FedEx’s Net Income Declines After Charges for Retiring Aircraft, Buyouts

By Jonathan S. Reiskin, Associate News Editor

This story appears in the June 24 print edition of Transport Topics.

FedEx Corp. reported that its fourth-quarter and yearly earnings declined due to one-time charges the company took for aircraft and personnel changes.

The carrier said these charges will improve operational efficiency and lead to higher rates of net income during the fiscal year that just began.

The No. 2 North American freight transportation company had net income of $303 million, or 95 cents a share, on revenue of $11.4 billion for the quarter ended May 31. During the same period last year, the company earned $550 million, or $1.73 a share, on revenue of $11 billion.



For the fiscal year, FedEx earned $1.56 billion, or $4.91 a share, on revenue of $44.29 billion. The year before, the company earned $2.03 billion, or $6.41 a share, on revenue of $42.68 billion.

Quarterly operating income decreased, year-over-year, at all three of the company’s major segments, although none of the segments posted a loss.

Excluding the two special charges for personnel and aircraft, the Memphis, Tenn.-based company said quarterly earnings would have increased by 7.1%.

“We are taking actions to better align our global networks with demand. We’re confident our business strategy is correct and we believe we’re positioning FedEx for profitable long-term growth,” Chairman and CEO Frederick Smith said during a June 19 earnings call.

The company’s voluntary employee separation program, agreed to by 3,600 people, generated costs of $313 million after taxes, or 98 cents a share, for the quarter, and $353 million, or $1.11 a share, for the fiscal year.

FedEx also took an after-tax, noncash charge of $63 million, or 20 cents a share, in the quarter related to the retirement of 10 aircraft and related engines.

The charges consumed all of the quarterly operating profits at the FedEx Express division, which broke even on revenue of $6.98 billion. In the year-ago period, it earned $281 million on revenue of $6.80 billion.

Stock analysts questioned management on whether FedEx has too many cargo jets and whether the company’s lucrative International Priority service is being cannibalized by the less expensive International Economy line.

Smith and other executives said it is the difficult challenge of management to route freight through the appropriate service network and make sure each network has the needed resources to satisfy customer demand.

“I think there’s this implicit belief in the questioning that the growth of the economy sector for FedEx is a bad thing,” Smith said. “Our issue was simply that we had too much of the Priority capacity up and we needed to be more aggressive in the Economy sector, and that’s what [the Express president] has done.”

As for the number of cargo jets, FedEx’s fleet size decreased to 647 as of May 31, from 660 at the end of the previous fiscal year. Smith said the company is only buying replacement jets, not adding capacity, but the expensive new jets are far more fuel-efficient than the models being retired.

The company was scheduled to fly its last Boeing 727 on June 21.

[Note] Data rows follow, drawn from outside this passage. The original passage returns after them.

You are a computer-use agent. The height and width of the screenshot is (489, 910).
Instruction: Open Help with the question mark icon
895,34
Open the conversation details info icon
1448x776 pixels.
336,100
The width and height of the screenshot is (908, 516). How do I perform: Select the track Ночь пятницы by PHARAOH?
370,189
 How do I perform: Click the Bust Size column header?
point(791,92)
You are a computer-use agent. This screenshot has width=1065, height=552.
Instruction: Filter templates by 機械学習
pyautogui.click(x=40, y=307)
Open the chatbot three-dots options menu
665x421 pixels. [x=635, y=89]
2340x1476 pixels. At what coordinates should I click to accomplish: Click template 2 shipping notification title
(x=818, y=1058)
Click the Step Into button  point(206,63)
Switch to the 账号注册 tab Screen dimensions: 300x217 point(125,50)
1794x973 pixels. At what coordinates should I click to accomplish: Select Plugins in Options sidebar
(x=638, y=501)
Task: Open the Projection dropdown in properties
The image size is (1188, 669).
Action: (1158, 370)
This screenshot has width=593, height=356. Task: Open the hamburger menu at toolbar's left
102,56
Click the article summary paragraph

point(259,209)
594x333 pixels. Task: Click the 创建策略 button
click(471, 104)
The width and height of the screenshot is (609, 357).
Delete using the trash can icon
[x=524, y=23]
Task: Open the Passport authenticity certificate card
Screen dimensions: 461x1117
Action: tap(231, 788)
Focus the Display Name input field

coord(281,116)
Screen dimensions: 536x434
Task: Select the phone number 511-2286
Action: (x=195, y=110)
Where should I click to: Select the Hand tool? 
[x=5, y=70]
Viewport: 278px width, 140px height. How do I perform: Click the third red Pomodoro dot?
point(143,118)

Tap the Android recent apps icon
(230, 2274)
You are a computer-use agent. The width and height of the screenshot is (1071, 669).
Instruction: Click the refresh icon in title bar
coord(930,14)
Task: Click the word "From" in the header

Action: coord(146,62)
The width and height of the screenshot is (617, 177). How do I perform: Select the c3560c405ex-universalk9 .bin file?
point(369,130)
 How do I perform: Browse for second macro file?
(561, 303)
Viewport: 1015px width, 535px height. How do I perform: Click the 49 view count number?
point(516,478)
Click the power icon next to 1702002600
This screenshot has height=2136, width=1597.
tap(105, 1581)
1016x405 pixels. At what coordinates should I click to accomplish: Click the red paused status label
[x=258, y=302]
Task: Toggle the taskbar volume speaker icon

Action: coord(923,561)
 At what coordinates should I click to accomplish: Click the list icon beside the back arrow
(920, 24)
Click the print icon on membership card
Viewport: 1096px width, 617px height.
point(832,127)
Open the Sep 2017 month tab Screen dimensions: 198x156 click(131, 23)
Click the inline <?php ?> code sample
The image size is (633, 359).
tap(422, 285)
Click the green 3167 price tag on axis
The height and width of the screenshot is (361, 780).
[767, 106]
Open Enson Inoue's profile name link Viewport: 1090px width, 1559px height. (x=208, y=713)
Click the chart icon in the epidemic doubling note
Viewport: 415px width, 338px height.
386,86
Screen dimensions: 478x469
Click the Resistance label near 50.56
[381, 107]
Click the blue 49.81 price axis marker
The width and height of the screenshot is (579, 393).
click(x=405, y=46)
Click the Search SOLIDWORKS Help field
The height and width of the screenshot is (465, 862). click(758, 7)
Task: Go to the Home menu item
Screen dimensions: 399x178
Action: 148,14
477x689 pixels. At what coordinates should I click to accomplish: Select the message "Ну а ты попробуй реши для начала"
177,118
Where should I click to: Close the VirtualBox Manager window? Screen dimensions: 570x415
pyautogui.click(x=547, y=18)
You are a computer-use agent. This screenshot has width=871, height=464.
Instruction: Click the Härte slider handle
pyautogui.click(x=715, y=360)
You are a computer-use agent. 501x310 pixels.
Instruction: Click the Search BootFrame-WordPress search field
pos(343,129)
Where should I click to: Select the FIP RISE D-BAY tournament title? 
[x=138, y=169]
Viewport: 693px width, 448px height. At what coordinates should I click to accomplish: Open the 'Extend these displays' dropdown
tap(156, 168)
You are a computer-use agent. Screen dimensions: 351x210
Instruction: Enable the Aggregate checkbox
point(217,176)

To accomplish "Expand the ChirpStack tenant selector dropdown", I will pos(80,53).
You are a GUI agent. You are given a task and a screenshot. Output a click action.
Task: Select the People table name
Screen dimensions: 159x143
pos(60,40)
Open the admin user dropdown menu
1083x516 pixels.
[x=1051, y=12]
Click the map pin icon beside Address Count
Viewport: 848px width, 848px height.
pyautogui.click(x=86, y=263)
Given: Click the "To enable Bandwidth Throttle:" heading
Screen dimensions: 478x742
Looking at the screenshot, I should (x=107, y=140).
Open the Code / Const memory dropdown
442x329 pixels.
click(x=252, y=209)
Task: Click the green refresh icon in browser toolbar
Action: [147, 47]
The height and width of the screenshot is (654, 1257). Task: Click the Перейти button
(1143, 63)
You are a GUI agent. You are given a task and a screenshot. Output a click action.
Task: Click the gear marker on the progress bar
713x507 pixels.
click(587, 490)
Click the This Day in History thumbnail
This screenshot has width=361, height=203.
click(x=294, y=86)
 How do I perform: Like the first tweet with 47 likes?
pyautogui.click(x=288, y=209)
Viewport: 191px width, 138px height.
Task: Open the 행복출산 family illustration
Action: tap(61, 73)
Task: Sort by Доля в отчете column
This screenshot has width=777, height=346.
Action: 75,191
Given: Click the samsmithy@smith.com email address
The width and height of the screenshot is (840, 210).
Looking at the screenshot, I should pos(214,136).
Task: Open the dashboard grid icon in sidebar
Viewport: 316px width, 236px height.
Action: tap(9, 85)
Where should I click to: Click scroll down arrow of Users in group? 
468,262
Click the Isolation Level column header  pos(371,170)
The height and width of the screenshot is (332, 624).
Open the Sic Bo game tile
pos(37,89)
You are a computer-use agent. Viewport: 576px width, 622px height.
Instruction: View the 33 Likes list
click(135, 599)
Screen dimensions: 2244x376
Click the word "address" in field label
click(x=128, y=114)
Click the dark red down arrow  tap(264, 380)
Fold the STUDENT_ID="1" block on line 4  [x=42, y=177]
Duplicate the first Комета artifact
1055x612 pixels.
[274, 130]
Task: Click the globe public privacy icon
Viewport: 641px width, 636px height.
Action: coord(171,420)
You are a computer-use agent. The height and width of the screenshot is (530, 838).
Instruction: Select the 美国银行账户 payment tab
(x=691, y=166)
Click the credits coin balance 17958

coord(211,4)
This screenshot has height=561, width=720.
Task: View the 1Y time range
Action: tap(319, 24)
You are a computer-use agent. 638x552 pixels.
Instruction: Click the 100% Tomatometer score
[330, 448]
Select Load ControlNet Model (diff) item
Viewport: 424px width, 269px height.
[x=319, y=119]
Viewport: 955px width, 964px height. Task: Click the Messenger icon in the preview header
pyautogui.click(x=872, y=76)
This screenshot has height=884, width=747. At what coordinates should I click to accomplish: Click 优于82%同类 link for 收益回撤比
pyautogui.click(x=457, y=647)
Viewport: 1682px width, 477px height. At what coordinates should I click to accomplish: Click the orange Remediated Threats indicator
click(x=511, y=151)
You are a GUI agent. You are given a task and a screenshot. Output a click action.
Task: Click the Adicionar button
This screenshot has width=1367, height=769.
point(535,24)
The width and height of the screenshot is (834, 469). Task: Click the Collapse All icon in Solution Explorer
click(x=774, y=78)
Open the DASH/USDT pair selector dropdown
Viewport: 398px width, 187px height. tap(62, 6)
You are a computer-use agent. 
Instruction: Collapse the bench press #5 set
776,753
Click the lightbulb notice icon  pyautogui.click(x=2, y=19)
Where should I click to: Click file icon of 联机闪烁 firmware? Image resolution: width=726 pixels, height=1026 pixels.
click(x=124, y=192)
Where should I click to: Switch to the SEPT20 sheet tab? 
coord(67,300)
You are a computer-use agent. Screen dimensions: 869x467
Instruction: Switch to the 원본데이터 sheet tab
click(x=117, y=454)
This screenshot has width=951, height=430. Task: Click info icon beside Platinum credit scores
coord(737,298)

Analyst Donald Broughton of Avondale Partners found Smith’s arguments convincing.

“FedEx management an-nounced the [personnel] restructuring last year because the marketplace is changing, and they acknowledge that. The new planes are expensive to buy, but they are more efficient and you need fewer of them, so they cost less to operate,” said Broughton, who is known in trucking for his work on fleet bankruptcies.

While the Express unit generates a majority of revenue, FedEx Ground produces a majority of profit. The truck-based parcel unit provided $464 million in quarterly operating profit of the company’s $502 million total.

The business-to-business and home-delivery lines saw a 10% volume increase for the quarter, while the SmartPost budget line surged by 25%.

“Ground has stolen market share from UPS Ground for 54 quarters [13½ years] in a row. I’d call that a trend,” said Broughton.

UPS Inc. is the No. 1 North American freight transportation company.

The less-than-truckload FedEx Freight unit remained profitable, but at a low level, earning $38 million on quarterly revenue of $1.39 billion. Operating ratio — expenses as a percentage of revenue — deteriorated to 97.3 from 94.2 in the year-ago period.

Chief Financial Officer Alan Graf said, “Demand in the LTL market remains weak.”

Capital expenditures declined to $3.37 billion in the fiscal year just ended from $4.01 billion the previous year. For the fiscal year started June 1, the company anticipates capital spending will rise back to $4 billion.

Based, in part, on the personnel and aircraft expenses, earnings per share for the year just begun are forecast to rise by 7% to 13% over the level for the year just ended.